Some will argue that it’s a “lesser option” from IWC, on account of it using a perpetual calendar module on top of a Valjoux 7750 chronograph caliber, but considering the fact that the comparable Portugieser with its 8-day power reserve is much more bulky and had movement issues, it’s not hard to side with the GST if its aesthetics appeal to you. Also, at around the $7-$9k price range for a perpetual chrono, this thing is an incredible value.
Interestingly, this AP perpetual calendar continues to fly under the radar of many collectors and enthusiasts. First launched in 1978 and discontinued in 1993 (superseded by an updated caliber that adds a leap year indication), only 7,291 watches using this cal. 2120/2800 were ever produced. Sure, it’s cased in yellow gold and measures a very modest 36mm across, but the fact that you can get into an incredibly slim perpetual calendar from AP for around the $11-$12k mark still blows my mind.
This caliber was so thin for its time, it effectively rewrote the perpetual calendar rulebook – some of these pieces measure less than 4mm thick! With smaller cases and yellow gold falling back into favor, I’d be shocked if we didn’t see at least modest value increases in these pieces in the coming years.
I’d be willing to make the argument that this Glashutte Original perpetual calendar is the piece in this list with the most broad-scale appeal.

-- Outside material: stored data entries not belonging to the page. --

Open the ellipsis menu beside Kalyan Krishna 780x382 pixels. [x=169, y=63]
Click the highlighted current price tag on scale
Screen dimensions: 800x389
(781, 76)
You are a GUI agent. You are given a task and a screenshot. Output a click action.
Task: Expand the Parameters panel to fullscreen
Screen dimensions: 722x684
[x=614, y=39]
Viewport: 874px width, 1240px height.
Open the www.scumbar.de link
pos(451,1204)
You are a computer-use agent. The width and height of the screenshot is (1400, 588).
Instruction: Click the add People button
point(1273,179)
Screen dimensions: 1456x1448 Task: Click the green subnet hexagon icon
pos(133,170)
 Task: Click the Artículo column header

Sure, it’s a square case (which won’t appeal to everyone); however the layout of its calendar indications and tastefully executed two-tone silvered dial give it an especially timeless feel.
Those who know FP Journe’s catalog – in particular the Octa Quantieme Perpetuel – will see some fairly clear similarity in dial layout and coloration, but design inspiration is a separate topic altogether. If you’re in the market for a clean, dressy, and compact perpetual calendar with a little personality (and again under $12k), it’s hard to go wrong here.
Coming in as one of the most affordable perpetual calendars on the pre-owned market these days, the Transocean 1461 is a mighty sharp unit, though with one flaw when compared to the others on this list; it isn’t quite a true perpetual calendar.
The “1461” in its name refers to the number of days it will run without correction. The geeky few in the room by now have made the correct assumption that this means its caliber does not account for leap years. Sure, this is a bit of a shortcoming, but it’s still quite an interesting and complicated piece – not to mention one that looks much more contemporary than any of the other contenders on this list.
Aesthetics aside (yes, we know she ain’t pretty by today’s standards), this JLC is a pretty crazy value when you look at its specs. Perpetual calendar? Check. Alarm? Check. Enamel dial? Check. These can range dramatically in price (white gold versions pulling between $20-30k), but the yellow gold examples can occasionally sneak below the $15k mark.